Es ist schrecklich, mit welch banaler Konsequenz sich die Dinge hier entwickeln. Denn die Grahams sind eigentlich eine ganz normale Familie. Annie mag als Künstlerin etwas empfindlicher sein als die Durchschnitts-Mami, hat aber mit ihrem Mann Steve (Gabriel Byrne), einem reservierten Psychiater, einen Ruhepol an ihrer Seite. Ihr Sohn Peter (Alex Wolf) ist ein etwas maulfauler Kiffer, also ein ganz normaler Teenager, und die jüngere, in sich zurückgezogene Charlie (verstörend: Milly Shapiro) verleiht der Trauer um ihre geliebte Oma mit seltsamen Zeichnungen und Figurenbasteleien Ausdruck, eine wildere Variation der präzisen, kontrollierten Miniaturen von Annie.

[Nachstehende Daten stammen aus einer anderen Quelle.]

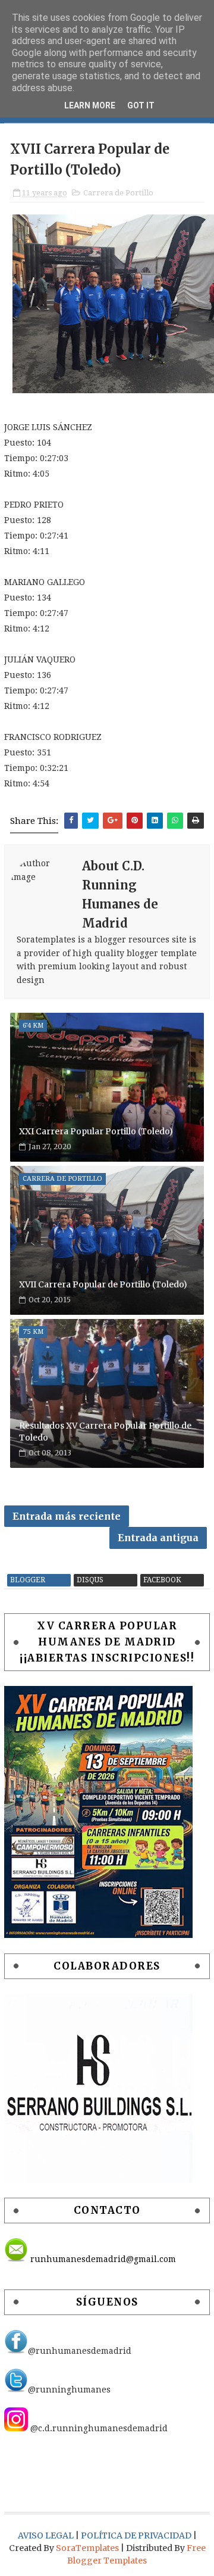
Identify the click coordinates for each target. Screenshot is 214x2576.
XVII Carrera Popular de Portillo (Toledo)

Ein Horror-Haus ohne gleichen

Aber es sind ja die inneren Welten, in denen äußere Umstände gefasst und mit Sinn belegt werden. Für Annie scheint sich ein geheimnisvoller, Generationen alter Familienfluch Bahn zu brechen, und es ist beängstigend, wie der Regisseur Ari Aster diese inneren Landschaften auslotet und bebildert.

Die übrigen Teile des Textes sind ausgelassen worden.